Exporters often face special requirements. Export declarations within the European Union have been regulated for over a decade by ATLAS (Automated Tariff and Local Customs Clearance System). The formalities basically involve filling out a form. Nevertheless, very few proprietary ERP systems, such as SAP ERP, can offer active support for ATLAS. However, whether these features justify the investment costs in an individual case is another matter. Many companies are willing to retrofit missing functionality.

The market for ERP solutions, especially in the upper price sector, is now clearly saturated. Although large companies have at least partly covered their needs, ERP software is still new territory for smaller businesses. Open source ERP software solutions come in many shapes and forms. Some systems are available only as a download for on-premises or cloud installations for which integrator support is available.

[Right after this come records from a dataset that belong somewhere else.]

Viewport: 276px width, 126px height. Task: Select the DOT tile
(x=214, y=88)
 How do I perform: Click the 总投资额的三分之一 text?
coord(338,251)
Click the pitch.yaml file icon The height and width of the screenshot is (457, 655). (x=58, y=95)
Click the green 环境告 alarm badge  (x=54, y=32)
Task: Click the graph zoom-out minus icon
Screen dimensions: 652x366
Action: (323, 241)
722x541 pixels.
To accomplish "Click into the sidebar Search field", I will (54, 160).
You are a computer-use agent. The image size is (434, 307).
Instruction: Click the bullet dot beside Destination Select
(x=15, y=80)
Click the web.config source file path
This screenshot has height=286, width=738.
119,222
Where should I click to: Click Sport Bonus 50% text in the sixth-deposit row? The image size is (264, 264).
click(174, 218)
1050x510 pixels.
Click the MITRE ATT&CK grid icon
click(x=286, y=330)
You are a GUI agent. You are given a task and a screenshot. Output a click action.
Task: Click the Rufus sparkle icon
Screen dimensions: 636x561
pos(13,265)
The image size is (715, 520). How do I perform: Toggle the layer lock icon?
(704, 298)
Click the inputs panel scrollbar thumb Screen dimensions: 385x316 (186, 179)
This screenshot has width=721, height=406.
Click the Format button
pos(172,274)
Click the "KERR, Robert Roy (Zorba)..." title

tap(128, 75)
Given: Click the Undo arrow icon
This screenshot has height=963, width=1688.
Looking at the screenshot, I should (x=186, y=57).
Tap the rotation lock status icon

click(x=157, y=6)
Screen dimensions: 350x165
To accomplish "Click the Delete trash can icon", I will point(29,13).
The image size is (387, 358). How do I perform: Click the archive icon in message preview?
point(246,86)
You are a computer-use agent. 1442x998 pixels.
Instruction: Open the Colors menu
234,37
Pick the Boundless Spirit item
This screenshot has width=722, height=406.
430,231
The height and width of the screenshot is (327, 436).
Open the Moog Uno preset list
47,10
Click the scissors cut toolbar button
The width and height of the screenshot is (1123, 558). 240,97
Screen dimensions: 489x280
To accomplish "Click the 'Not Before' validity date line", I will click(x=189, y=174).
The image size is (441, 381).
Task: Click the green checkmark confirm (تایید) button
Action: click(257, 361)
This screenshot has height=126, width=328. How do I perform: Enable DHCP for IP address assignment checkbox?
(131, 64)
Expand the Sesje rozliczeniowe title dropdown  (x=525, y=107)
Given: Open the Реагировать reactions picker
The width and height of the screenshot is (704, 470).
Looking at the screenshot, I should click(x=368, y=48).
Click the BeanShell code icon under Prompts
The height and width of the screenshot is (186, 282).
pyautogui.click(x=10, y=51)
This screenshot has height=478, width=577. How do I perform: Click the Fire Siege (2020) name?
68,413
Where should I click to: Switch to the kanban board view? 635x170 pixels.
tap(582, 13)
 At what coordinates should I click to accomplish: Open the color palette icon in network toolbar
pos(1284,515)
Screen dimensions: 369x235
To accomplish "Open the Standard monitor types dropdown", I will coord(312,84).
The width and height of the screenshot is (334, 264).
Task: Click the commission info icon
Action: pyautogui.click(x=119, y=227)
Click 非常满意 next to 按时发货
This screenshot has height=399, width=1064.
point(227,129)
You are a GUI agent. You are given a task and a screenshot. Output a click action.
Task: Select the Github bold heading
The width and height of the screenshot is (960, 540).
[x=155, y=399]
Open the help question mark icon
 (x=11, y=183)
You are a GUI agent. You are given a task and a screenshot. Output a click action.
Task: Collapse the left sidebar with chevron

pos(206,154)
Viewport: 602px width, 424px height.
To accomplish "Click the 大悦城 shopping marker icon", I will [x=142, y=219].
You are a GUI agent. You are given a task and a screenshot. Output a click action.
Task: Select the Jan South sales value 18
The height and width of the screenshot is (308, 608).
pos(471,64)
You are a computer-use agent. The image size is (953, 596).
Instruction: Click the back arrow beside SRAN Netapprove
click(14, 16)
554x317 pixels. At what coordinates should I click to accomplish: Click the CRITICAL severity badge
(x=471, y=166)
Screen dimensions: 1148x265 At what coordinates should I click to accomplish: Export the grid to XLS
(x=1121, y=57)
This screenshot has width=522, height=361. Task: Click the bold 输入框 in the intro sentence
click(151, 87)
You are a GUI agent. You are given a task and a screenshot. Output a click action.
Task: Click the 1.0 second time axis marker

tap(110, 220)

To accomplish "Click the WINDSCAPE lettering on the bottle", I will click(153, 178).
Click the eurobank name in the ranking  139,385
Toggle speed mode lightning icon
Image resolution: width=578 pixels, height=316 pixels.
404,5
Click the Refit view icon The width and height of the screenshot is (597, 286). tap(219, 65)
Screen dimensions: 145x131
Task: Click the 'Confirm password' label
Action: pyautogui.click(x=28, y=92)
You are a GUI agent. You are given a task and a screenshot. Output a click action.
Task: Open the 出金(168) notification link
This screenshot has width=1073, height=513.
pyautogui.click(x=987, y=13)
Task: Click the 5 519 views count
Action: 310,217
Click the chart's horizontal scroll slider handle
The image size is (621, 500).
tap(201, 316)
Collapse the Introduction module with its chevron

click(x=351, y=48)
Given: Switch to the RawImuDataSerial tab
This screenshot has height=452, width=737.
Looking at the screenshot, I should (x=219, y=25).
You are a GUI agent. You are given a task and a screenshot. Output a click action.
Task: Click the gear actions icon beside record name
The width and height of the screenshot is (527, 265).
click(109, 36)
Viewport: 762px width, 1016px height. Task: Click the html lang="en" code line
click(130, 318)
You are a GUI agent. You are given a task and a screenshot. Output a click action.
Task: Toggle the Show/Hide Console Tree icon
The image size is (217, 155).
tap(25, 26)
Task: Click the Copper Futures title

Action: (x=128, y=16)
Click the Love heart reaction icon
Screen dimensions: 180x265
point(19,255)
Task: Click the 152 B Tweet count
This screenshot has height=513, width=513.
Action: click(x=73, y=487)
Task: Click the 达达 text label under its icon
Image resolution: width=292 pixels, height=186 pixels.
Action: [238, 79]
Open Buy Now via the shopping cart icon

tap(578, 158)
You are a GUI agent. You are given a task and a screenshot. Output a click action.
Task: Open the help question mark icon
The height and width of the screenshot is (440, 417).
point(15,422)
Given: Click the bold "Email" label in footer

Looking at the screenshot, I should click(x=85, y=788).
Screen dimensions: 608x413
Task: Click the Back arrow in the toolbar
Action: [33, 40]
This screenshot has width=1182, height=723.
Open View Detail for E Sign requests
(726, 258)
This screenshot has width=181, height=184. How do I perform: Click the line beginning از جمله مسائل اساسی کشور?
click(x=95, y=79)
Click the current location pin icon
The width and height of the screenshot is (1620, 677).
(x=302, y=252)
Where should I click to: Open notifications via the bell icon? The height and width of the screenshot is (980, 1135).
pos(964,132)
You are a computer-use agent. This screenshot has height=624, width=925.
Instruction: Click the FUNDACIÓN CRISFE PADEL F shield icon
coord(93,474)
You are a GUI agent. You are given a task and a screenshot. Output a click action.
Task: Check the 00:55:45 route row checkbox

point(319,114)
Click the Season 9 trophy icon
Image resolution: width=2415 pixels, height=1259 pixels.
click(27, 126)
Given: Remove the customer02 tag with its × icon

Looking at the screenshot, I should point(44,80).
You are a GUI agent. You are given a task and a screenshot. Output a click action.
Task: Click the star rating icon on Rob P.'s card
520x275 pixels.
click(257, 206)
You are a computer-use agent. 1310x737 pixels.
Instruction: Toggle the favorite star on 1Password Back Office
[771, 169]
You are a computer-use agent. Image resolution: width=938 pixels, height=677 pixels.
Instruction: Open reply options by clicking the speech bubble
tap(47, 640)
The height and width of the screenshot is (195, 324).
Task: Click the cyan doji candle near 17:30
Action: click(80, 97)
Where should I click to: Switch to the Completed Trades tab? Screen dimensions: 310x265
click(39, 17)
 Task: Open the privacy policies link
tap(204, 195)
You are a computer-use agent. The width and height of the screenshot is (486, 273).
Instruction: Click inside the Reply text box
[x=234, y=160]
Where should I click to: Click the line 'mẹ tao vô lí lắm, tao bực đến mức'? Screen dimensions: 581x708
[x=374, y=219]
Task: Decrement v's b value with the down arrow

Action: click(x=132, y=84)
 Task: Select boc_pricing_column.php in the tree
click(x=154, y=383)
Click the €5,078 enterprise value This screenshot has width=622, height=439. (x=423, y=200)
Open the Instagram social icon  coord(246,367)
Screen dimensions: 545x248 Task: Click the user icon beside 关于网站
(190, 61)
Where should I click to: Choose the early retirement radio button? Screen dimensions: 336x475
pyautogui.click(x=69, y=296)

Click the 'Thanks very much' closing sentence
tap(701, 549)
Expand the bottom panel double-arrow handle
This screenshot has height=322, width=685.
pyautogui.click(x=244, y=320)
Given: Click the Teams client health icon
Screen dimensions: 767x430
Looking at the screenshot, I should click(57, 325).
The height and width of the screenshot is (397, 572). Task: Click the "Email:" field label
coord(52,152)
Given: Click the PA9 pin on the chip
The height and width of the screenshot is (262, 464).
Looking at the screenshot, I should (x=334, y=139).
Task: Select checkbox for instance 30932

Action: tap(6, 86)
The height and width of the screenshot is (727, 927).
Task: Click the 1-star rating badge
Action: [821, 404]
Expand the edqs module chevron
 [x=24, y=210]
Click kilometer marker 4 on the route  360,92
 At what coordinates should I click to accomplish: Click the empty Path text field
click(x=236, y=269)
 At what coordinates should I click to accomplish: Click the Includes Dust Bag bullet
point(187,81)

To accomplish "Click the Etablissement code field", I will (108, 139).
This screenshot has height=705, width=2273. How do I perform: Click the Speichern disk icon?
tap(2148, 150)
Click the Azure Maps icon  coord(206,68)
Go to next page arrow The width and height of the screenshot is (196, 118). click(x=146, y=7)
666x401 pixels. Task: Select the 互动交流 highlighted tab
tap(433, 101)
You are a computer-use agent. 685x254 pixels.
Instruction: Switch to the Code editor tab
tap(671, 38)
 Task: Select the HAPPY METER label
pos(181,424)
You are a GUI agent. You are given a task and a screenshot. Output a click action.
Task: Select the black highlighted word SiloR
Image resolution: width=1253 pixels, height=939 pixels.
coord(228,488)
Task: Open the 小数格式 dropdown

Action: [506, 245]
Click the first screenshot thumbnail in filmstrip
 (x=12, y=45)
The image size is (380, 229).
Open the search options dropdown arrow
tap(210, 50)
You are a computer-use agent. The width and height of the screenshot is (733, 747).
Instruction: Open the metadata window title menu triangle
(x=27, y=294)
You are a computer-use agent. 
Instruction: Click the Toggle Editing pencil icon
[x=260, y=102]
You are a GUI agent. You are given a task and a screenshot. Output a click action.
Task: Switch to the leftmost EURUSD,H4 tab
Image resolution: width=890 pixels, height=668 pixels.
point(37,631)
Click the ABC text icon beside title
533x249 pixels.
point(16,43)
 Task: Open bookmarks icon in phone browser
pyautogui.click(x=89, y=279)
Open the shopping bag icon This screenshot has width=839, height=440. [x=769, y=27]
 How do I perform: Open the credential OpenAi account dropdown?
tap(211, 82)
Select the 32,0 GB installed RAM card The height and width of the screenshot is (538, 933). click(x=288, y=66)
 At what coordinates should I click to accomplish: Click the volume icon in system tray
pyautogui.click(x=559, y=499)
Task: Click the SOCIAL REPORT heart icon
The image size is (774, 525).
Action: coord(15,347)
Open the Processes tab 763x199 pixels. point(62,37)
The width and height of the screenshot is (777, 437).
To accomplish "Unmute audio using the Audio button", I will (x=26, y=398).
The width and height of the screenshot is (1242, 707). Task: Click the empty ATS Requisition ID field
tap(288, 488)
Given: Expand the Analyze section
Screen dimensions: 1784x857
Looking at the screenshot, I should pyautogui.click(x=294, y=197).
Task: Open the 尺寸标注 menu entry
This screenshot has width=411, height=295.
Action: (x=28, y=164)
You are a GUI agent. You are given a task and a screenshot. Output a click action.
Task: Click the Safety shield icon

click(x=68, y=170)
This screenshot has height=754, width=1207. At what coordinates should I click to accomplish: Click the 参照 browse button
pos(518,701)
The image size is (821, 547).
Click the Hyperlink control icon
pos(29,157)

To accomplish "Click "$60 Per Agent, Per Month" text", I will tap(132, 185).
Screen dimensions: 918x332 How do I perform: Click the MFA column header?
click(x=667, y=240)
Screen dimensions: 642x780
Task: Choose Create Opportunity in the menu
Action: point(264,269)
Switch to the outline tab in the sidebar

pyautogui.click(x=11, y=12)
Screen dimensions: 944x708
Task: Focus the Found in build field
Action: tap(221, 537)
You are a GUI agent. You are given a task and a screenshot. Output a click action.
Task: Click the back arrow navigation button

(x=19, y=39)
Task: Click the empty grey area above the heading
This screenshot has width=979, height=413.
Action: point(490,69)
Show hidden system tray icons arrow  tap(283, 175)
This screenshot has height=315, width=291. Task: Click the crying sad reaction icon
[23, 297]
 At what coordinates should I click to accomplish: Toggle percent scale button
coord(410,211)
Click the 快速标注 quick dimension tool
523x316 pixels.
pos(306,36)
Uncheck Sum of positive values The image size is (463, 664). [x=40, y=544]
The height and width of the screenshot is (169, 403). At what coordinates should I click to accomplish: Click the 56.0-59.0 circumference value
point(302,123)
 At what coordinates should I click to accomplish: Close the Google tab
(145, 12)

In this article, we highlight some popular open source ERP and CRM alternatives.

Apache OFBiz

URL: http://ofbiz.apache.org/


  • Thin client solution allows hosting as a cost-effective solution
  • Supports open source and commercial databases
  • Supported operating systems: Linux, Unix, and Windows
  • Large user community
  • Extensive documentation


  • The point of sale (POS) module is relatively immature
  • Installation is extremely cumbersome

Apache OFBiz (short for Apache Open For Business Project [1]) is an automation framework implemented in Java and a suite of individual enterprise applications for various business tasks of the Apache Software Foundation. It includes an open source implementation of ERP, CRM, e-business/e-commerce, supply chain management (SCM), manufacturing resources planning (MRP), computerized maintenance management system/enterprise asset management (CMMS/EAM), POS, and other tools. The individual applications use a shared data model and shared process components.

Apache OFBiz can be modified without restriction; thus, it can be connected to external proprietary systems. After the (quite complicated) installation of Apache OFBiz on a Java platform, you can manage the system in your web browser (Figure 1).

Figure 1: The Apache OFBiz framework.

The solution impresses with remarkable adaptability. This property and the availability of specialized integrators has helped the framework attract an array of global users, including Germany's Horse123 Europe UG, the Web.de Internet portal (in cooperation with ilscipio GmbH), and PartnerHomes.com (the implementation was done in-house, without a system integrator).

OFBiz cooperates with, among others, MySQL, PostgreSQL, Oracle, Sybase, MS SQL Server, and IBM DB2. The OFBiz distribution includes Apache Derby, an open source Java database that runs on IBM Cloudscape and offers compatibility with DB2. You can see from SugarCRM what this freedom is worth. SugarCRM only offers support for Oracle and IBM DB2 in the commercial Enterprise edition.

Paul Piper, a Managing Director of ilscipio GmbH, confirms that Apache OFBiz offers "extraordinary performance and scalability" and refers to the system as "a hidden gem among enterprise-class ERP systems." Specializing in OFBiz, ilscipio GmbH received the Innovation Award from "Initiative Mittelstand" (SME Initiative) in 2012 and was also responsible for implementing OFBiz at Web.de.